* _ACTIVITY_: Write out the complete article on two pancreatic cancer studies, reproducing it word for word.

* _SOURCE EXTRACT_:
════════

Two recently published studies have reported discoveries that could eventually lead to improved outcomes in patients with pancreatic cancer.
Murray Korc, MD
Two recently published studies have reported discoveries that could eventually lead to improved outcomes in patients with pancreatic cancer. The first study, by researchers from Indiana University, has identified a new angiogenic gene signature that can be targeted to thwart tumor growth.1The second study, by researchers from Taiwan, found a particular secreted immune protein and its receptors to be prevalent in pancreatic cancer.2When this protein and its receptors were targeted with a newly derived monoclonal antibody, metastasis was prevented and survival increased.The Indiana University researchers assessed data from the Cancer Genome Atlas and found overexpression of pro-angiogenic factors in some pancreatic ductal adenocarcinomas (PDACs). These factors facilitated tumor growth by enabling abnormal blood vessels to form in PDACs. The researchers also found, for the first time, that endothelial cells can produce molecules that directly stimulate the growth of pancreatic cancer cells. According to a press release announcing these discoveries, the researchers’ findings have the potential to benefit approximately 15% of people with pancreatic cancer by enabling them to receive therapies targeting this newly identified gene signature.3
“We showed that endothelial cells can stimulate the growth of pancreatic cancer cells and that by silencing or inhibiting certain pathways JAK1–2 and STAT3 – we can alter that effect,” said Murray Korc, MD, the Myles Brand Professor of Cancer Research at the Indiana University School of Medicine and a researcher at the Indiana University Melvin & Bren Simon Cancer Center.3“We demonstrated that it is possible to target these pathways and prolong the survival of genetically modified mice whose pancreatic cancers also have a strong pro-angiogenic gene signature.”

════════

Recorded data
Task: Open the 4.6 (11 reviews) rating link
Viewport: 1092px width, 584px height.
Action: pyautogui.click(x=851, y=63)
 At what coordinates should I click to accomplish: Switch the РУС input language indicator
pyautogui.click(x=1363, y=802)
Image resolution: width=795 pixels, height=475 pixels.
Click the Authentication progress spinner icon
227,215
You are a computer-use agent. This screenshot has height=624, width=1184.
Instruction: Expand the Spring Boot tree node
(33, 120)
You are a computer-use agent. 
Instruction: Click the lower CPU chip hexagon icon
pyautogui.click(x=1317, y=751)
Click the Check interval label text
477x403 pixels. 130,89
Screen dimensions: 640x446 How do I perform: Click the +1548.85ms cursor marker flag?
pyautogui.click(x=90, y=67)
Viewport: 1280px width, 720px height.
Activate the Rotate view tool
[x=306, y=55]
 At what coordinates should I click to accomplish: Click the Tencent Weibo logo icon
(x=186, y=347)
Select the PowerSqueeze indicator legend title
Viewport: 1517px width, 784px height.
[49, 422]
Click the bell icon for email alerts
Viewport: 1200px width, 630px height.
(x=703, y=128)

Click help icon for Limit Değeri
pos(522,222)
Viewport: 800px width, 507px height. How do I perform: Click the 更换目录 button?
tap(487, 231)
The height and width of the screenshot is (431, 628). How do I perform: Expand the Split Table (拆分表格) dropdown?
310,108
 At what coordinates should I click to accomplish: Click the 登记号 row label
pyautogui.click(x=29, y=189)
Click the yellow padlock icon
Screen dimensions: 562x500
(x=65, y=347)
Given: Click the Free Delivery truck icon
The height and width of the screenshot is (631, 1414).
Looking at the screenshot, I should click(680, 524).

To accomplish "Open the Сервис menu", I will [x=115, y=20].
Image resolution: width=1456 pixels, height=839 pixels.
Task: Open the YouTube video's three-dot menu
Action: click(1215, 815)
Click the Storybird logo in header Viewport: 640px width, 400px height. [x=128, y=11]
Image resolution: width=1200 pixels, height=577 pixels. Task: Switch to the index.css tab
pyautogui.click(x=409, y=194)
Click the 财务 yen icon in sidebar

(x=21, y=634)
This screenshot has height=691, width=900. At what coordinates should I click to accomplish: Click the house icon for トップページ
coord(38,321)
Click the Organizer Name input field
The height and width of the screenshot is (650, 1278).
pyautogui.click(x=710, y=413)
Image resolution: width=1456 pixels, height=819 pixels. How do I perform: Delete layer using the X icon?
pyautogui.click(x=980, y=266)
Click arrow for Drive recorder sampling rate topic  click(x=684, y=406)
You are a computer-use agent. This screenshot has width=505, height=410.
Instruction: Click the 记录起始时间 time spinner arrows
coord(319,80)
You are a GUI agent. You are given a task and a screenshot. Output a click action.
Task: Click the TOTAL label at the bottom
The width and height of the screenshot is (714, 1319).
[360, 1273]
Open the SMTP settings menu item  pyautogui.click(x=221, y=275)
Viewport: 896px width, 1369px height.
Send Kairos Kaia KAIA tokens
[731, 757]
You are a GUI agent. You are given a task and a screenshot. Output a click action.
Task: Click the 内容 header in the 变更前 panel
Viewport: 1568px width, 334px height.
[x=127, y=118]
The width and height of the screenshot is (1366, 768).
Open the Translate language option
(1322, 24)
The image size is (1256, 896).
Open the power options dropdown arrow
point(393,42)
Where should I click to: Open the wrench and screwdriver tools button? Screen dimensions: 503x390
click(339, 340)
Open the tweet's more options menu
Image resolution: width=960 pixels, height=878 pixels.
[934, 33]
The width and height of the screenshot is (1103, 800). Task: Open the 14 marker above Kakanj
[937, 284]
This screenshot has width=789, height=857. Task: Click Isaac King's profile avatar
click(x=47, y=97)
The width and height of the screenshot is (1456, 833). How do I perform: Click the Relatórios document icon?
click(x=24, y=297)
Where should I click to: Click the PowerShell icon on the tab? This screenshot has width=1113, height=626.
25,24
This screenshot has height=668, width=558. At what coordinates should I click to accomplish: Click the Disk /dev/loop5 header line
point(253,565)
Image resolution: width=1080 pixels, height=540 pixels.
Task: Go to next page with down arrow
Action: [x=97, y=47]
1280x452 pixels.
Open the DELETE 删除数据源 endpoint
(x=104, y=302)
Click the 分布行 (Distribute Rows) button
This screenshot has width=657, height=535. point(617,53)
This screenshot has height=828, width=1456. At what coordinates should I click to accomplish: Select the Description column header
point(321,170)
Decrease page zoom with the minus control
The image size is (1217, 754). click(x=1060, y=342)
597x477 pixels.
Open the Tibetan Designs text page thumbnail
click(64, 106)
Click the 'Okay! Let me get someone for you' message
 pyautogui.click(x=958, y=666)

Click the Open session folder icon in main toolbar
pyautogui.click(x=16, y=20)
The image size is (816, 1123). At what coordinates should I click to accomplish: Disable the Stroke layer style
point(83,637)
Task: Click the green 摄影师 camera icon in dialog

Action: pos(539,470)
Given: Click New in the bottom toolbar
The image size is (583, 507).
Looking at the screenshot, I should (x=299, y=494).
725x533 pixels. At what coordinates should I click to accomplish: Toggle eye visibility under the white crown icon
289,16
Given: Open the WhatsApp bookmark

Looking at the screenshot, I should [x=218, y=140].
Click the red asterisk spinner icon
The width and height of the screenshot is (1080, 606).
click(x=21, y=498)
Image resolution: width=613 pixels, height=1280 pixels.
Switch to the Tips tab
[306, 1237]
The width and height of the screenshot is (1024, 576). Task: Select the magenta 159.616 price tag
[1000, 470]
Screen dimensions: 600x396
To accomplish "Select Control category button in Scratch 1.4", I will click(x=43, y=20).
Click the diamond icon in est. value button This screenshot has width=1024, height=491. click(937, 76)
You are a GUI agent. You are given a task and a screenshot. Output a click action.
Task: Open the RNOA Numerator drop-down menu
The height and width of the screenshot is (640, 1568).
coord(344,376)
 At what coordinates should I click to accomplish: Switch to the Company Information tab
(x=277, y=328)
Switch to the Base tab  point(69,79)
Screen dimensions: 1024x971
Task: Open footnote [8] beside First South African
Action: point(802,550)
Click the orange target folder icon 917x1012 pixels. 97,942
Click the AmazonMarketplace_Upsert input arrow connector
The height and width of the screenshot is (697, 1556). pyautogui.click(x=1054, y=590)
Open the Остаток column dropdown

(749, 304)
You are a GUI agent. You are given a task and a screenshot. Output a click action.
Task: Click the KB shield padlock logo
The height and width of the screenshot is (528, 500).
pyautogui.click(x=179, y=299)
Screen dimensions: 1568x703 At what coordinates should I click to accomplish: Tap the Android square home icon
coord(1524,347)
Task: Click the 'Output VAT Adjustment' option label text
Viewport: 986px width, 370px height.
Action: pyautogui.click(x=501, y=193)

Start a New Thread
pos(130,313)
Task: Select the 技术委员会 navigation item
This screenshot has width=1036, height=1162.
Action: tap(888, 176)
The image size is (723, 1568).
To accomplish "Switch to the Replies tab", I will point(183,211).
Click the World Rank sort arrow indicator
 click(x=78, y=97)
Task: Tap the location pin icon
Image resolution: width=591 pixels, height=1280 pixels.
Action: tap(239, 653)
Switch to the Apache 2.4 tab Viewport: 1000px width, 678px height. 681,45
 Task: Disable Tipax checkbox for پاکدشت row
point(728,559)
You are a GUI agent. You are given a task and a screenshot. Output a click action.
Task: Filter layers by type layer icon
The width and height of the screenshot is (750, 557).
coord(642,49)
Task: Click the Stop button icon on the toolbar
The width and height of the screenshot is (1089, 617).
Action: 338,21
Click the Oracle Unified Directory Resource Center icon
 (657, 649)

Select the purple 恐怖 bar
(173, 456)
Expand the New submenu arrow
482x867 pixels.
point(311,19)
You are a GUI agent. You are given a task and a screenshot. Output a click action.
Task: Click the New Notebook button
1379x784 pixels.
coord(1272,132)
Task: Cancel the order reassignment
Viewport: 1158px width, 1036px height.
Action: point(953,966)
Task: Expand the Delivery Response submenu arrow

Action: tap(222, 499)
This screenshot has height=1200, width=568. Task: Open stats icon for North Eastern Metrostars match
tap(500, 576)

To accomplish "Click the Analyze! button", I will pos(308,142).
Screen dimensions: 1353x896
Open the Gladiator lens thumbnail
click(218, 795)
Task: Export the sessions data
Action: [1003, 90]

════════

* _REPLY TO THE TASK_:
Two recently published studies have reported discoveries that could eventually lead to improved outcomes in patients with pancreatic cancer.
Murray Korc, MD
Two recently published studies have reported discoveries that could eventually lead to improved outcomes in patients with pancreatic cancer. The first study, by researchers from Indiana University, has identified a new angiogenic gene signature that can be targeted to thwart tumor growth.1The second study, by researchers from Taiwan, found a particular secreted immune protein and its receptors to be prevalent in pancreatic cancer.2When this protein and its receptors were targeted with a newly derived monoclonal antibody, metastasis was prevented and survival increased.The Indiana University researchers assessed data from the Cancer Genome Atlas and found overexpression of pro-angiogenic factors in some pancreatic ductal adenocarcinomas (PDACs). These factors facilitated tumor growth by enabling abnormal blood vessels to form in PDACs. The researchers also found, for the first time, that endothelial cells can produce molecules that directly stimulate the growth of pancreatic cancer cells. According to a press release announcing these discoveries, the researchers’ findings have the potential to benefit approximately 15% of people with pancreatic cancer by enabling them to receive therapies targeting this newly identified gene signature.3
“We showed that endothelial cells can stimulate the growth of pancreatic cancer cells and that by silencing or inhibiting certain pathways JAK1–2 and STAT3 – we can alter that effect,” said Murray Korc, MD, the Myles Brand Professor of Cancer Research at the Indiana University School of Medicine and a researcher at the Indiana University Melvin & Bren Simon Cancer Center.3“We demonstrated that it is possible to target these pathways and prolong the survival of genetically modified mice whose pancreatic cancers also have a strong pro-angiogenic gene signature.”